On the other hand, Dick earned the right to his stretchers, if you ask me. But this is getting off the track. What impressed me most about the essay was how it captures the sci fi moment that encloses both the work and the reception of the work. Or, to be less mysterious about it – Dick gives us a sense of how the science fiction of something like Star Wars lies not in the series itself, but the viewing and buzz around the movies. That great machinery of commerce and p.r., dovetailing with these passionately awaited and debated story/games, makes it hard to know what is going on here for someone like LI – who, when all is said and done, is just your typical boojwah symbol pusher, thinking to put himself in a one on one with the great works – or the video, or the novel, or the poem. Thinking that the orgy is all about himself.

One more passage from the Dick essay, just for the hell of it. I love this: “If any of you have read my novel Ubik, you know that the mysterious entity or mind or force called Ubik starts out as a series of cheap and vulgar commercials and winds up saying:

I am Ubik. Before the universe was I am. I made the suns. I made the worlds. I created the lives and the places they inhabit; I move them here, I put them there. They go as I say, they do as I tell them. I am the word and my name is never spoken, the name which no one knows. I am called Ubik but that is not my name. I am. I shall always be.

It is obvious from this who and what Ubik is; it specifically says that it is the word, which is to say, the Logos. In the German translation, there is one of the most wonderful lapses of correct understanding that I have ever come across; God help us if the man who translated my novel Ubik into German were to do a translation from the koine Greek into German of the New Testament. He did all right until he got to the sentence "I am the word." That puzzled him. What can the author mean by that? he must have asked himself, obviously never having come across the Logos doctrine. So he did as good a job of translation as possible. In the German edition, the Absolute Entity which made the suns, made the worlds, created the lives and the places they inhabit, says of itself: I am the brand name. Had he translated the Gospel according to Saint John, I suppose it would have come out as: When all things began, the brand name already was. The brand name dwelt with God, and what God was, the brand name was.”

Tuesday, May 17, 2005

poetry and rent seeking

Poetry is a mysterious thing. It can go underground for a century – as it did in eighteenth century France. In the U.S., poetry has always been capricious. What happened in the twentieth century was in some ways miraculous – yet, after the major poets of the forties generation started dying out, they weren’t replaced. Elizabeth Bishop, Robert Lowell, James Merrill – there’s no American poet, at the moment, of a remotely similar stature. There’s a factory mindset that worries about this – it is as if there were some production quota for sausages, lawn mowers and poets.
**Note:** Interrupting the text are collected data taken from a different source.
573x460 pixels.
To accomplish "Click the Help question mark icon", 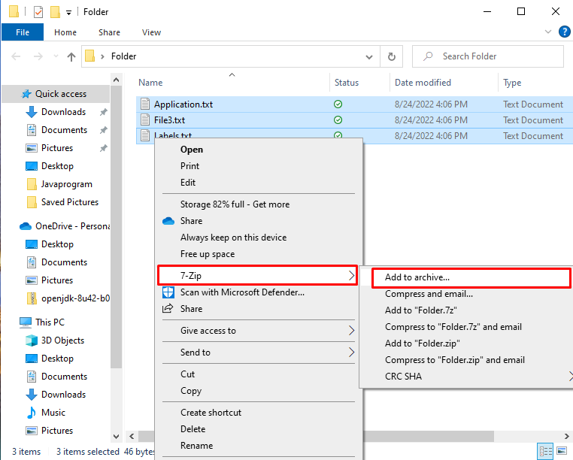I will pos(564,32).
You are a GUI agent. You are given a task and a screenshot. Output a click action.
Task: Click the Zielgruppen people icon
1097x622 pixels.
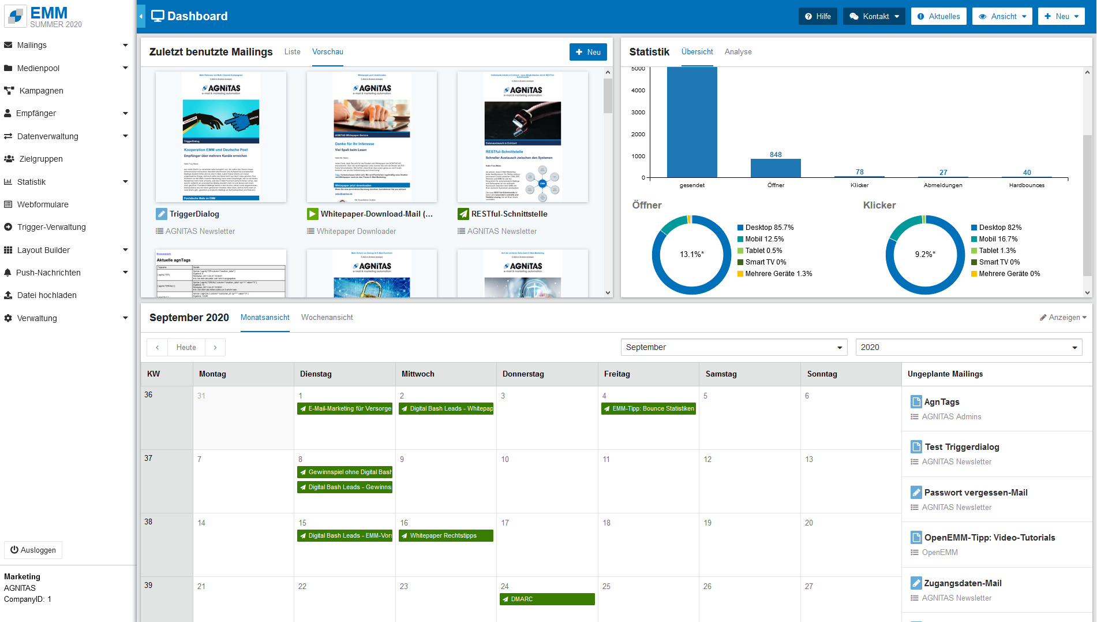point(9,159)
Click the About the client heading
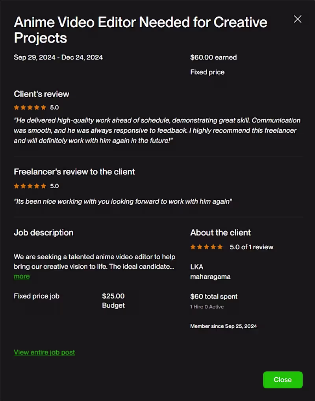Screen dimensions: 315x401 coord(221,232)
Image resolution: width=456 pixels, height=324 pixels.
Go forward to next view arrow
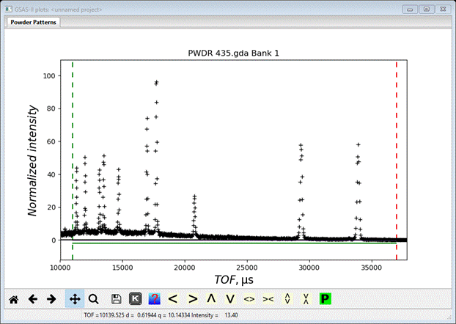point(51,298)
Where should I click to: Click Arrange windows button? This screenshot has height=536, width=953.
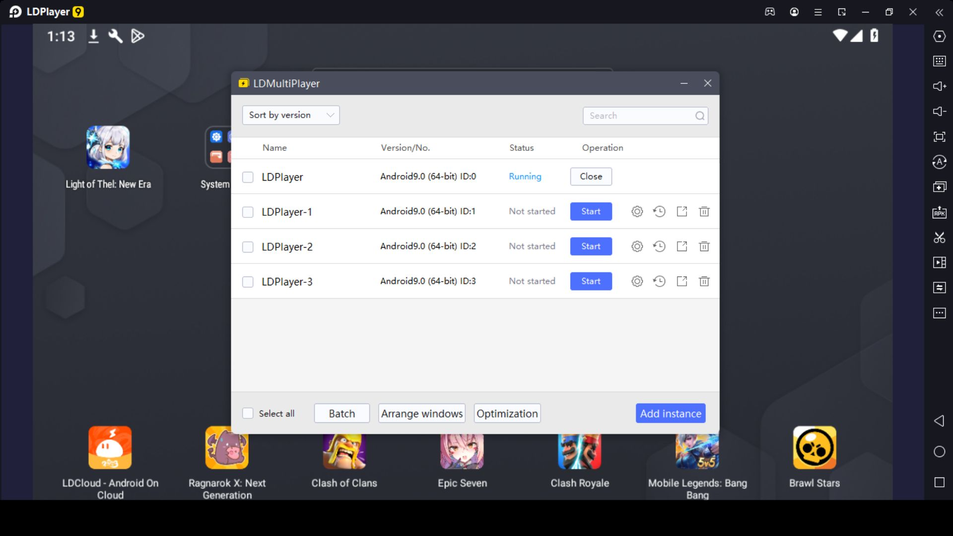422,413
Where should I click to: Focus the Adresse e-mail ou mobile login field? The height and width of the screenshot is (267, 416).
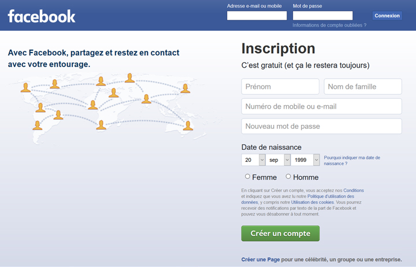tap(257, 16)

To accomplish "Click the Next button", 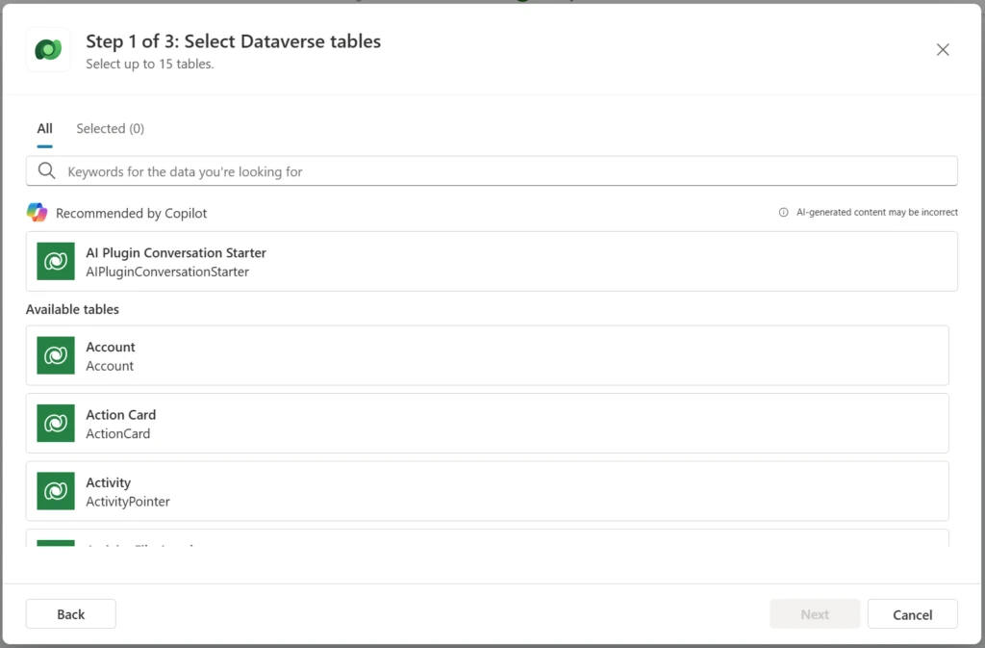I will [x=814, y=613].
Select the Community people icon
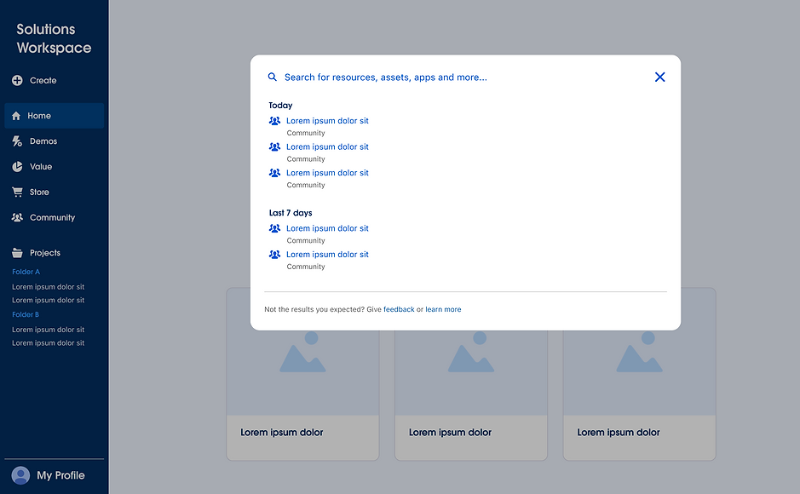The image size is (800, 494). 17,218
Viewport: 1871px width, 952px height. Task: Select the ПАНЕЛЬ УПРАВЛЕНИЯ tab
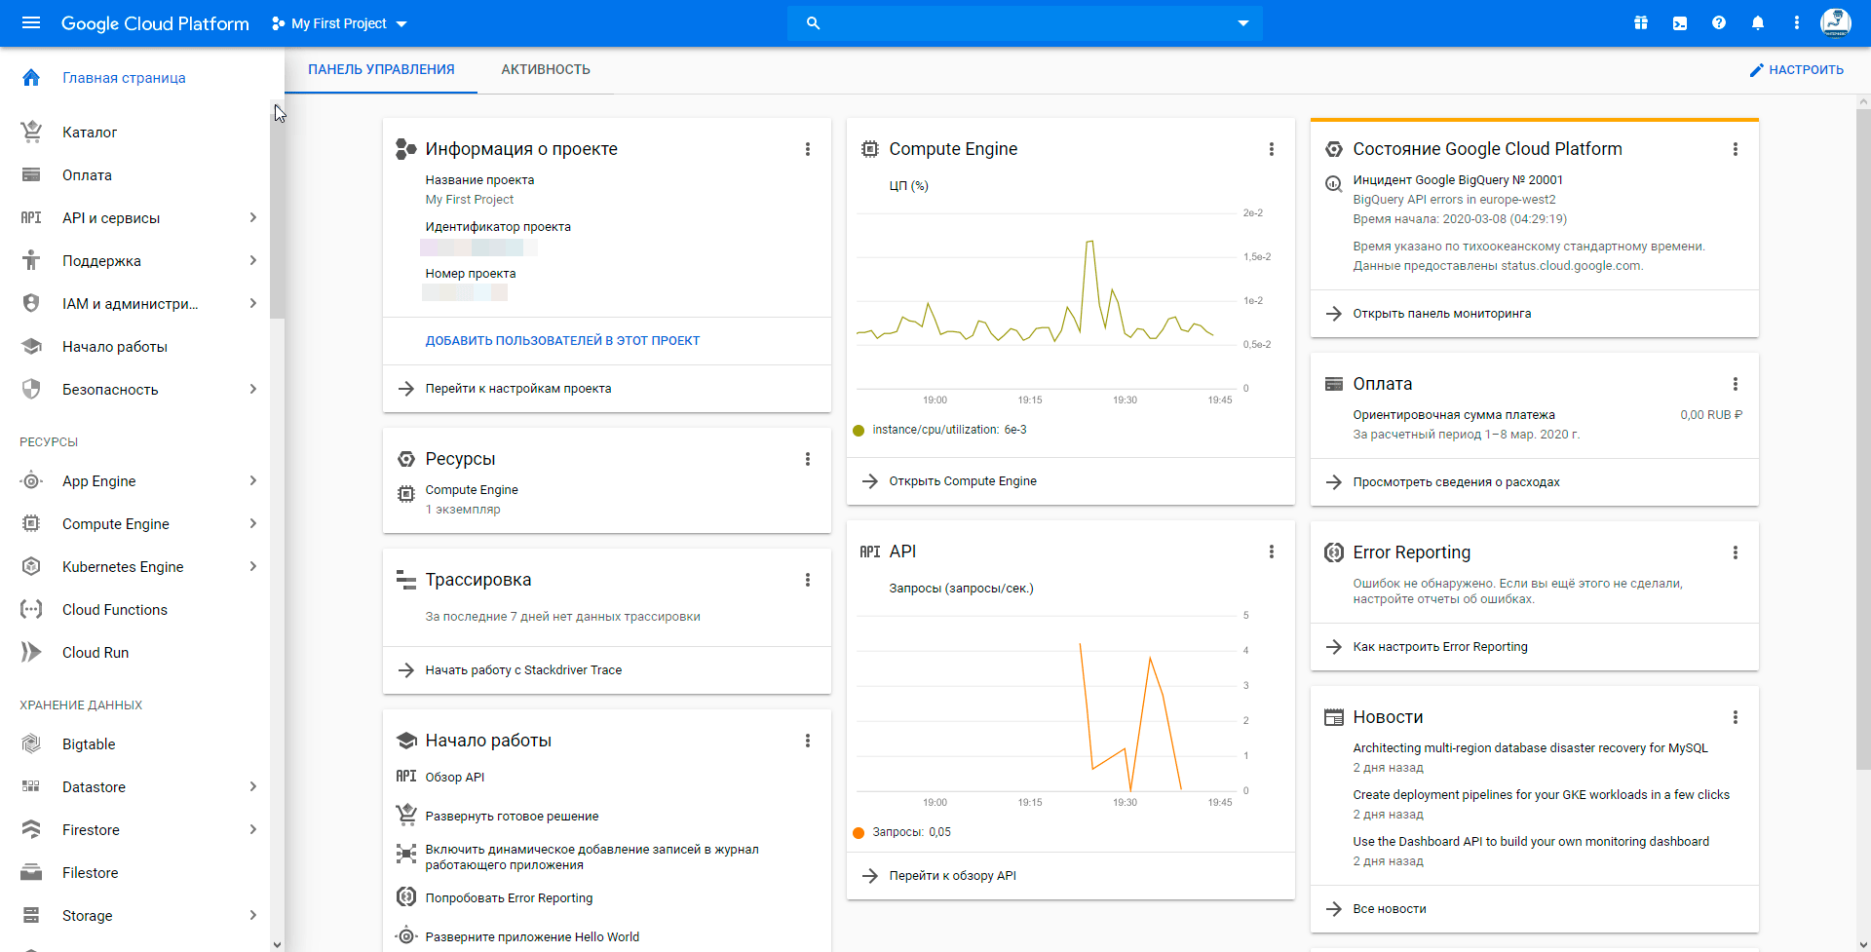point(381,70)
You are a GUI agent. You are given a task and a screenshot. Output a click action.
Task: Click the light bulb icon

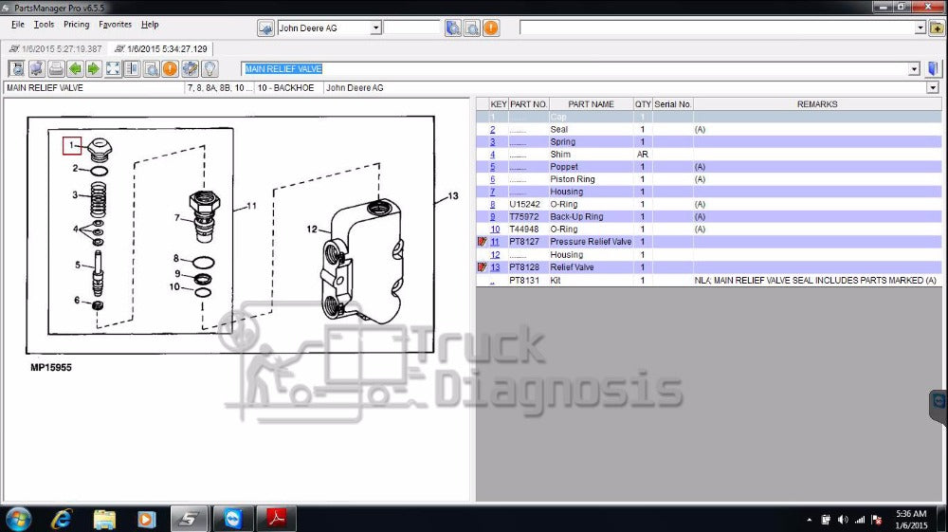(x=210, y=68)
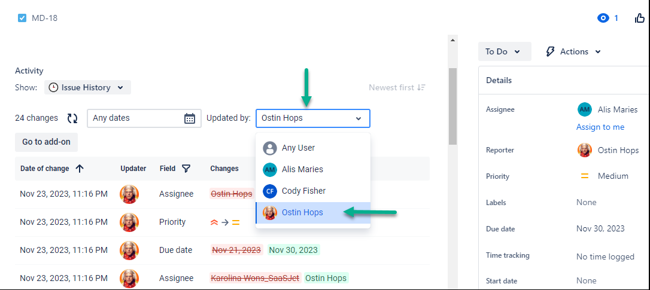
Task: Click the refresh changes icon
Action: pyautogui.click(x=72, y=118)
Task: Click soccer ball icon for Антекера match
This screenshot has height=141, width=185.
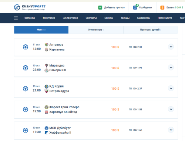Action: click(26, 47)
In the absence of great poets, the American community has great poetry cabals. There’s a very nice article about this in the Chronicle of Higher Education by Thomas Bartlett. Alas, the article is entitled Rhyme and Unreason, instead of (dream on!) Poetry and Rent-seeking. And double alas, Thomas Bartlett, the author, didn’t seek out any economists for comment. But he nevertheless untangles a wonderfully tangled tale.

The tale in short goes like this. Foetry, a website dedicated to getting to the root of corruption in poetry contests, appeared on the web last year. It was run anonymously. Eventually, that anonymity was penetrated – it turns out the site is run by a librarian named Alan Cordle, who is married to a poet. Cordle felt a burning sense of injustice about the world in which his wife was trying to make it as a poet, and so decided to attack the backscratching and numerous collusions that make poetry contests as fair as a Florida election.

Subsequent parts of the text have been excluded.